Carson evoked such a backlash because she had called into question the whole idea of science as progress, so central to Western culture since the Enlightenment. Humankind had acquired the power to “alter the very nature of the [earth’s] life,” she declared. The book ended with a dire warning: “It is our alarming misfortune that so primitive a science has armed itself with the most modern and terrible weapons, and that in turning them against the insects, it has also turned them against the earth.”

But Carson also had a growing number of enthusiastic supporters. Before she died in 1964, she witnessed the vindication of much of her work. Honors and awards poured in; she more than held her own against her critics in a CBS News program devoted to her book; and a presidential Science Advisory Committee cited Carson’s work while recommending the “orderly reduction of persistent pesticides.” Following her death, a range of policy changes reflected her work, including the creation of the Environmental Protection Agency in 1970 and the banning of the insecticide DDT in 1973. Silent Spring also motivated many to join the growing array of environmentalist groups.

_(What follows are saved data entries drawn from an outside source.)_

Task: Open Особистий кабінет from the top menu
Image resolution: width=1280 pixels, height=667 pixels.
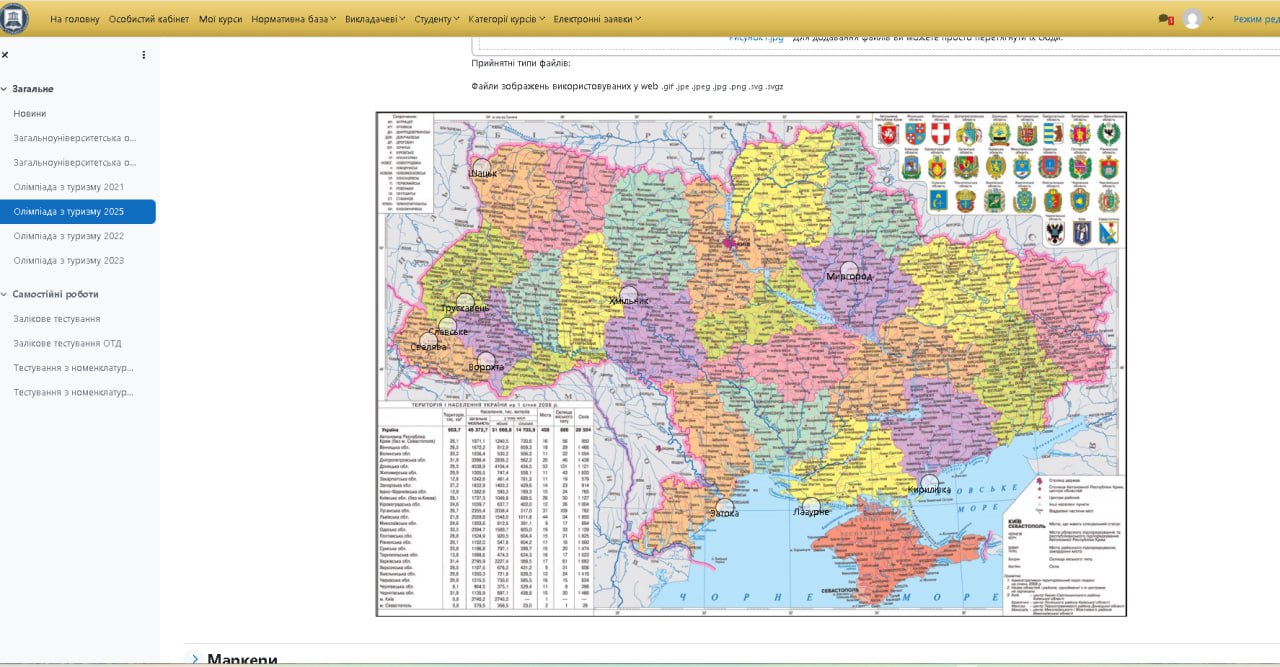Action: [x=148, y=19]
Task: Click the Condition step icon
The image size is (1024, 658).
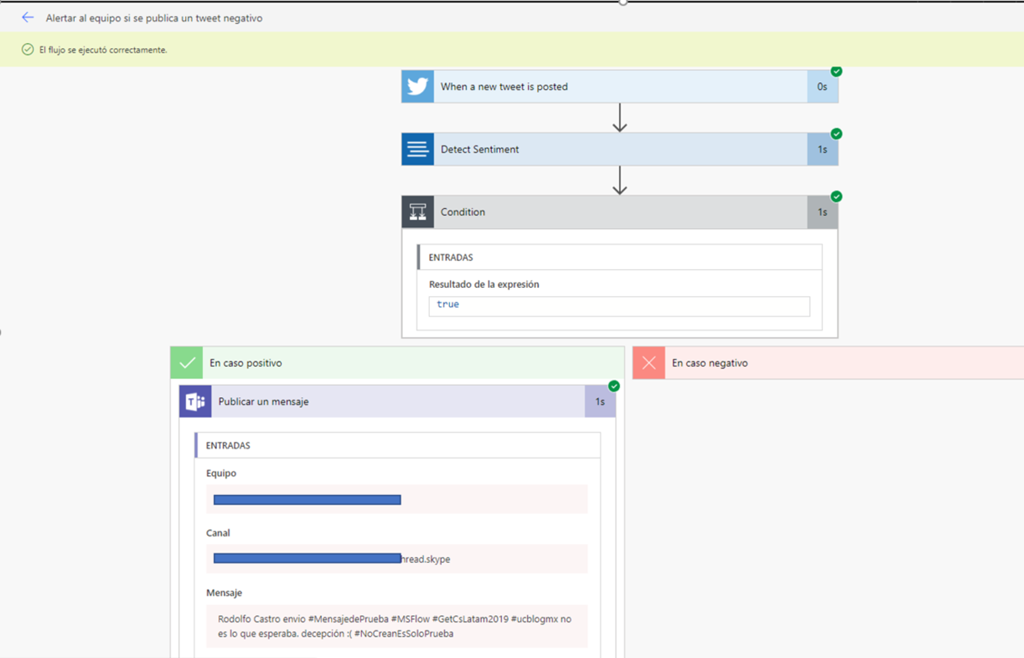Action: [417, 212]
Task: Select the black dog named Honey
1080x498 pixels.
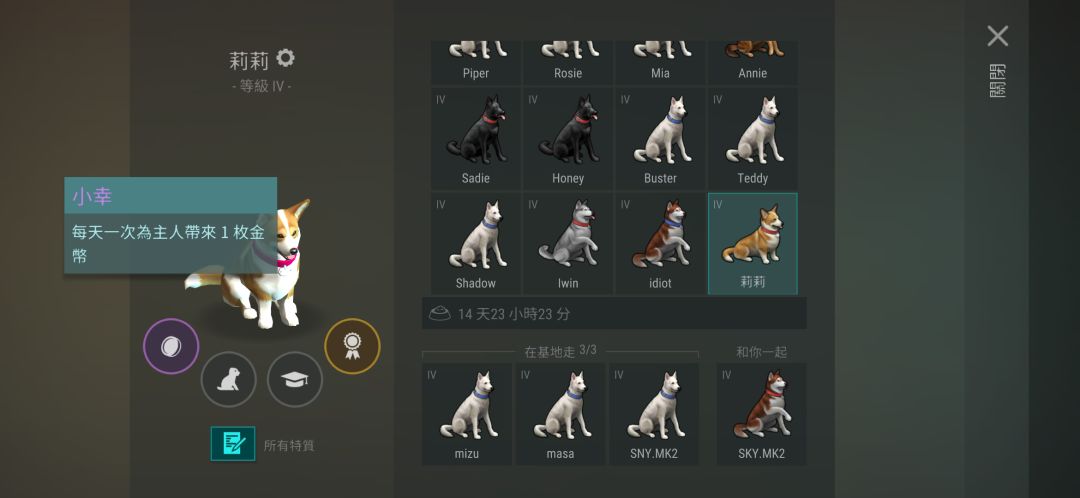Action: click(x=568, y=138)

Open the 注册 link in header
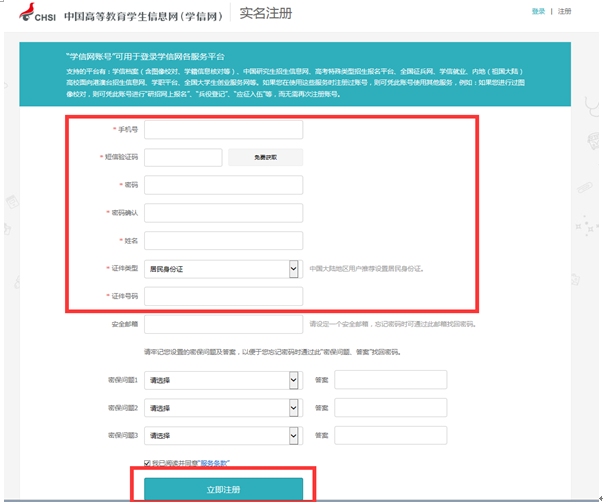565,11
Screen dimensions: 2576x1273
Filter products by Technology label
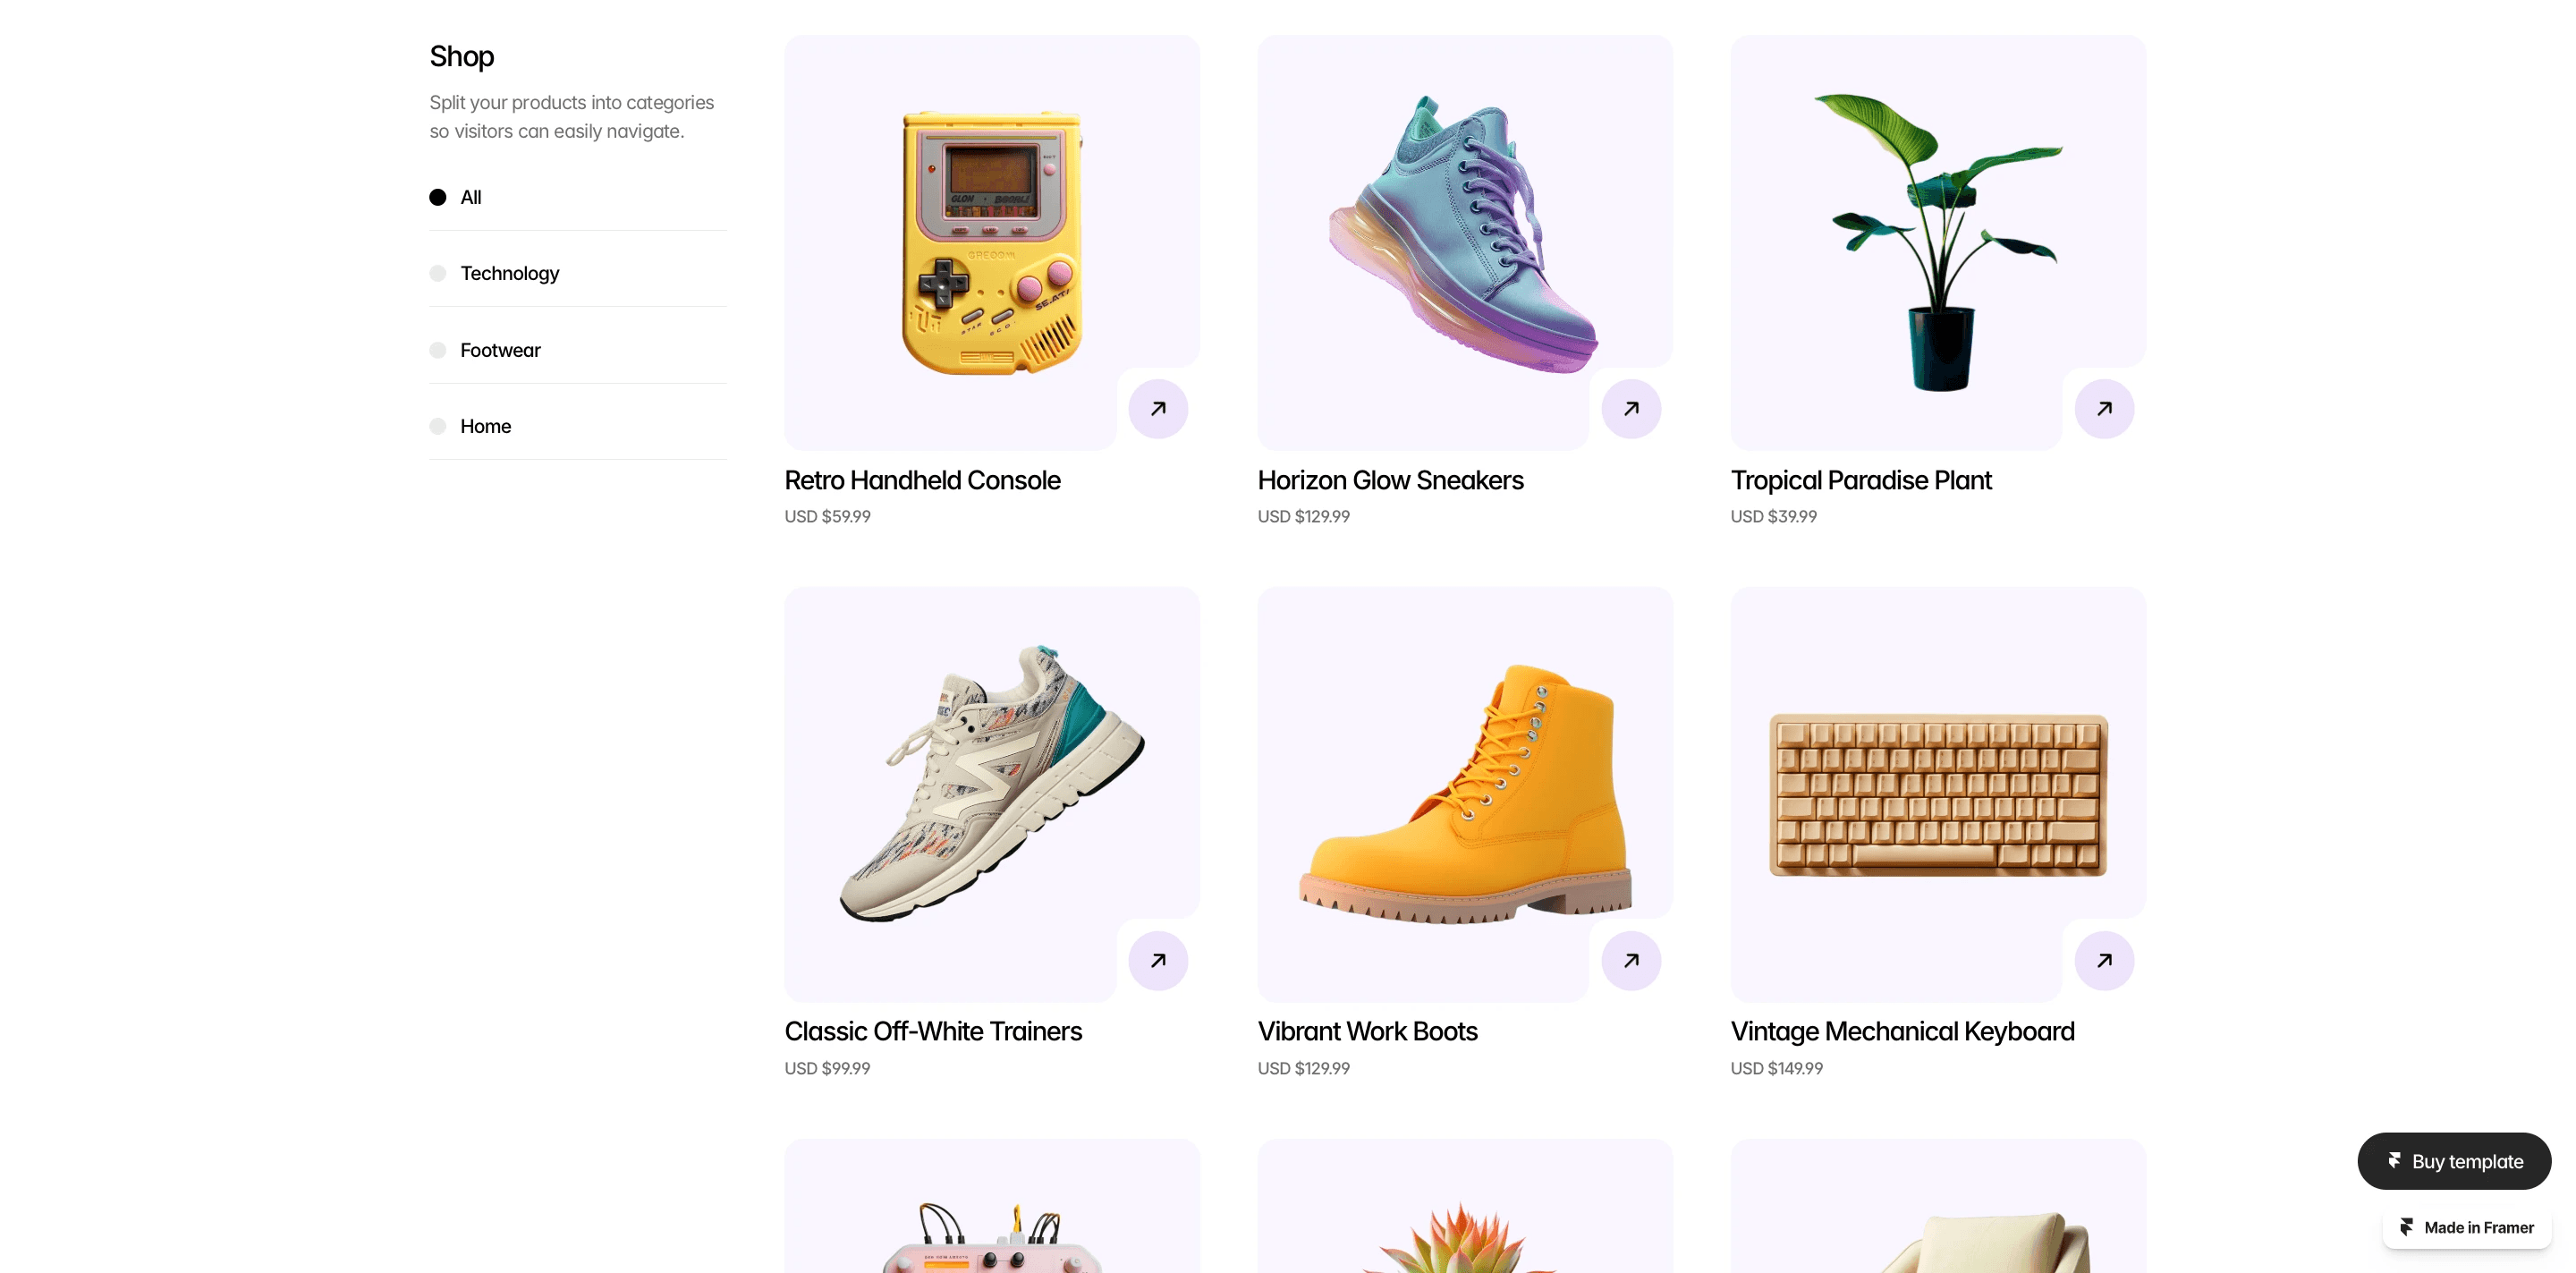point(510,273)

Approaching her death, Carson applied her ecological understanding of the world to herself as well. In a letter to her best friend not long before she died, she recalled seeing some monarch butterflies leaving on a journey from which they would not return. And then she added: “When the intangible cycle has run its course, it is a natural and not unhappy thing that a life comes to an end.”

Question: In what larger contexts might we understand Rachel Carson and the book that gained her such attention?